He estado siguiendo muy de cerca el espacio de la computación cuántica últimamente, y hay dos nombres que siguen apareciendo como contendientes serios. Ambos están tomando enfoques diferentes en esta tecnología emergente, lo cual, honestamente, los hace interesantes de seguir.



Primero está IonQ. El problema principal con la computación cuántica en este momento es la precisión: la tecnología todavía comete muchos errores. El enfoque de IonQ usando tecnología de iones atrapados es en realidad una de las implementaciones más limpias, alcanzando una fidelidad de 99.99% en puertas de 2 qubits. Sí, eso suena alto, pero cuando estás ejecutando miles de millones de cálculos por segundo, incluso eso deja espacio para errores. El verdadero avance es que ahora están en el umbral donde pueden implementar corrección de errores cuánticos y construir sistemas tolerantes a fallos.

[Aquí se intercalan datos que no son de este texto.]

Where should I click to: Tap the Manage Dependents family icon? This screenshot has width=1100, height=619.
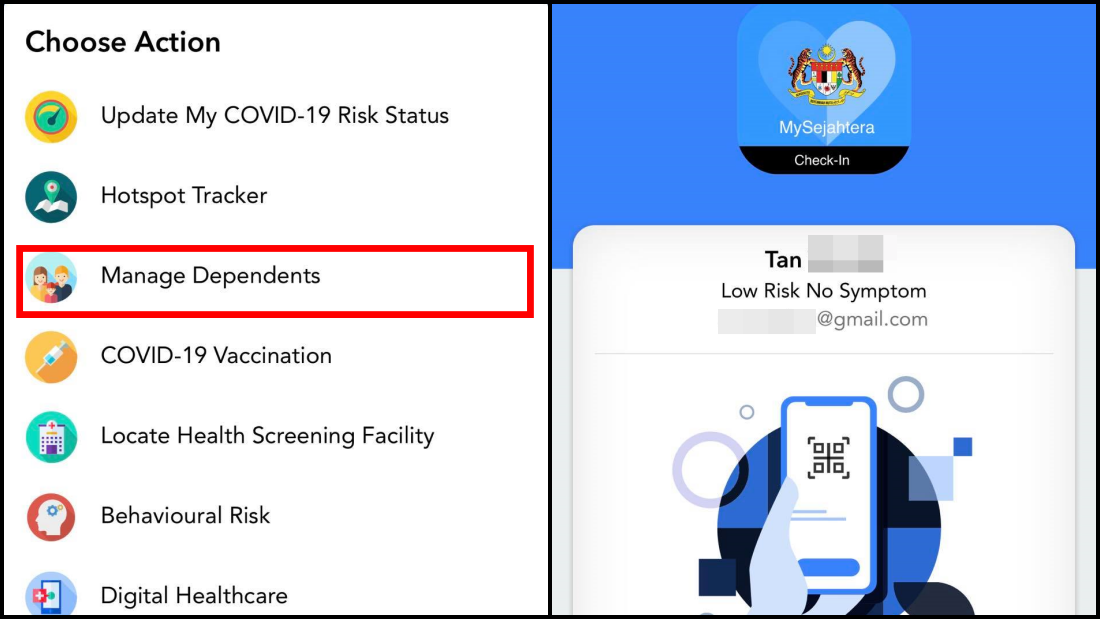pos(51,277)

Lo que me llamó la atención es su estrategia de adquisición. Compraron Oxford Ionics por su tecnología de control de qubits electrónicos, que ayuda a estabilizar y eventualmente miniaturizar sus sistemas de iones atrapados. Su adquisición pendiente de SkyWater es igualmente inteligente: les proporciona una fundición cuántica para manejar la fabricación y la escalabilidad. Los ingresos aumentaron un 429% hasta los 61.9 millones de dólares en el cuarto trimestre, superando las expectativas. Además, lograron un lugar en el programa SHIELD IDIQ de la Agencia de Defensa de Misiles del Pentágono, que tiene un techo de $151 mil millones. El valor real allí no es el tamaño del contrato, sino la oportunidad de participar en licitaciones para proyectos especializados de detección y redes cuánticas.

Luego está D-Wave Quantum, que está jugando un juego completamente diferente. Comenzaron con el recocido cuántico, un campo más estrecho enfocado en problemas de optimización en lugar de intentar construir una máquina universal. Eso en realidad es una ventaja porque están más avanzados en la comercialización. Su sistema Advantage II ya está resolviendo desafíos reales de optimización en logística, finanzas y defensa. Acabo de ver que en enero lograron más ventas que en todo su año fiscal 2025: firmaron un contrato de $20 millones con la Universidad de Florida Atlantic y un contrato de $10 millones a dos años para computación cuántica como servicio con una empresa Fortune 100.

Pero aquí es donde se pone interesante. D-Wave no se limita solo a su campo. Ahora están construyendo un sistema de computación cuántica basado en puertas usando qubits fluxonium, y adquirieron Quantum Circuits por su tecnología de doble vía. Afirman que este enfoque híbrido combina la velocidad de los qubits superconductores con la fidelidad de los sistemas de iones atrapados. Eso sería realmente un cambio de juego si se verifica, pero todavía no está probado. Su estrategia de doble enfoque definitivamente vale la pena seguir.

Ambas compañías están aprovechando la ola a medida que la computación cuántica pasa de ser investigación pura a aplicaciones reales. IonQ apuesta por el largo plazo en precisión y construcción de ecosistemas, mientras que D-Wave ya está comercializando soluciones. Perfiles de riesgo diferentes, pero ambas tienen un impulso genuino en este espacio emergente.